Rare Disease Therapeutics Financings Slow but M&A and Partnering Deals Abound in November

Marie Daghlian

While financings for public and private companies slowed in November, M&A and Partnering deals remained strong among companies developing rare disease therapeutics, according to data gathered by Dealforma and Global Genes.

Nine acquisitions and asset purchase transactions involving rare disease assets and companies, seven of which had disclosed deal values, raised M&A in the sector to $61 billion since the beginning of the year, up 221.5 percent from the values during the same period in 2020.

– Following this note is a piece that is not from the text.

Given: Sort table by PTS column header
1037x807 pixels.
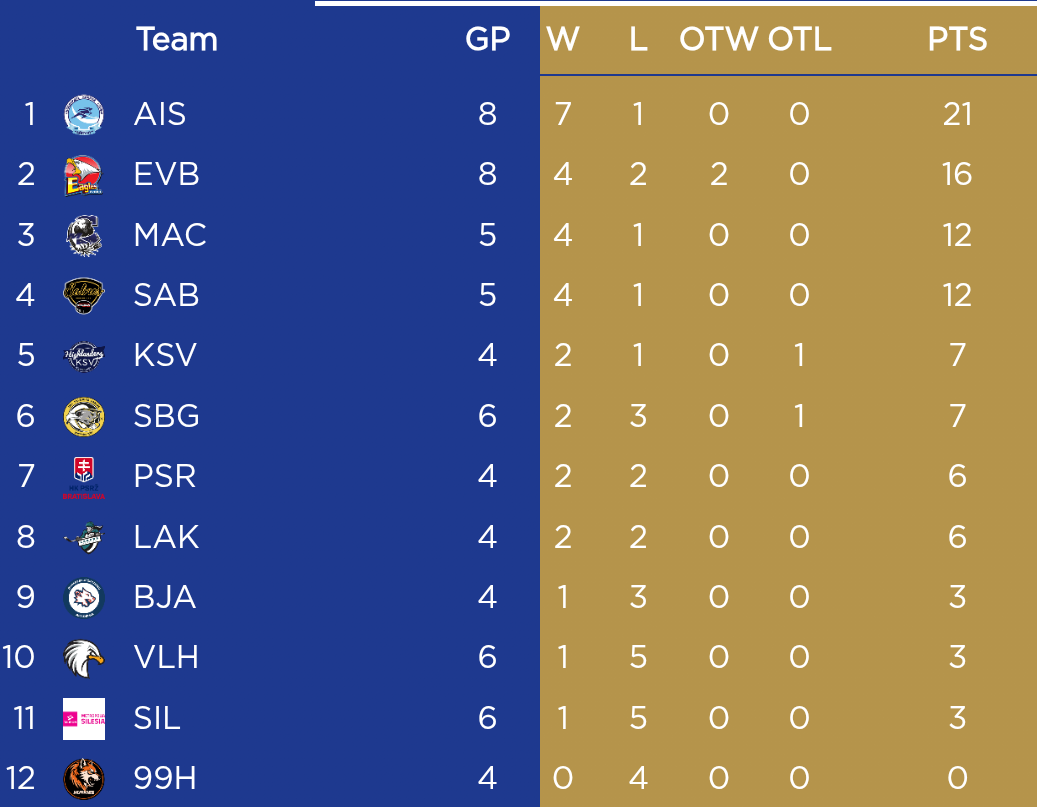Looking at the screenshot, I should 957,39.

The most significant deal of note was Novo Nordisk’s push into the rare disease space with the $3.3 billion acquisition of Dicerna Pharmaceuticals, a premium of 80 percent to Dicerna’s closing price ahead of the deal. The companies were two years into a research collaboration when Novo decided to buy Dicerna outright. Their research collaboration focused on discovering and developing RNAi therapies using Dicerna’s proprietary GalXC RNAi platform technology and encompassed the exploration of more than 30 liver cell targets with the potential to deliver multiple clinical candidates for disorders including chronic liver disease, non-alcoholic steatohepatitis, type 2 diabetes, obesity, and rare diseases.

Partnering deals were also plentiful in November, with 25 announced collaborations and licensing deals, nine of which disclosed total potential deal values totaling a combined $4 billion, with $300 million of that paid at signing. Rare disease therapeutic partnering potential deal values are up 38 percent year to date compared to the same period in 2020, while the money paid at signing is up 23.5 percent compared to 2020 signing values.

The largest deal, valued at $2.5 billion but with other details not disclosed, was BridgeBio Pharma and Helsinn Group’s strategic collaboration to co–develop and co-commercialize a potentially first-in-class inhibitor designed to target glutathione peroxidase 4 (GPX4) with the hope of providing an effective new therapy for patients with difficult-to-treat tumors.

The collaboration for BridgeBio’s GPX4 inhibitor was established as part of a new non-exclusive collaboration framework between BridgeBio and Helsinn allowing the companies to propose co-development and co-commercialization opportunities for preclinical precision oncology programs. It builds on an earlier global collaboration and licensing agreement that BridgeBio and Helsinn Group’s affiliates, Helsinn Healthcare and Helsinn Therapeutics, entered into in March 2021.

For each program that the parties agree to pursue, they will share global development responsibilities under an agreed cost split. Helsinn will have exclusive manufacturing and commercial rights to the programs under the agreement, with BridgeBio receiving a profit share on U.S. sales and tiered royalties on ex-U.S. sales.

Although venture financings of rare disease therapeutics companies have been strong across the board in 2021 at $8.8 billion year to end of November and up 35 percent compared to the same period last year, it has gone down as a percent of total financings, comprising 23 percent so far this year compared to 30 percent of total capital raised at the end of November 2020. Still, privately held rare disease drug developers added $540 million to their coffers in the month.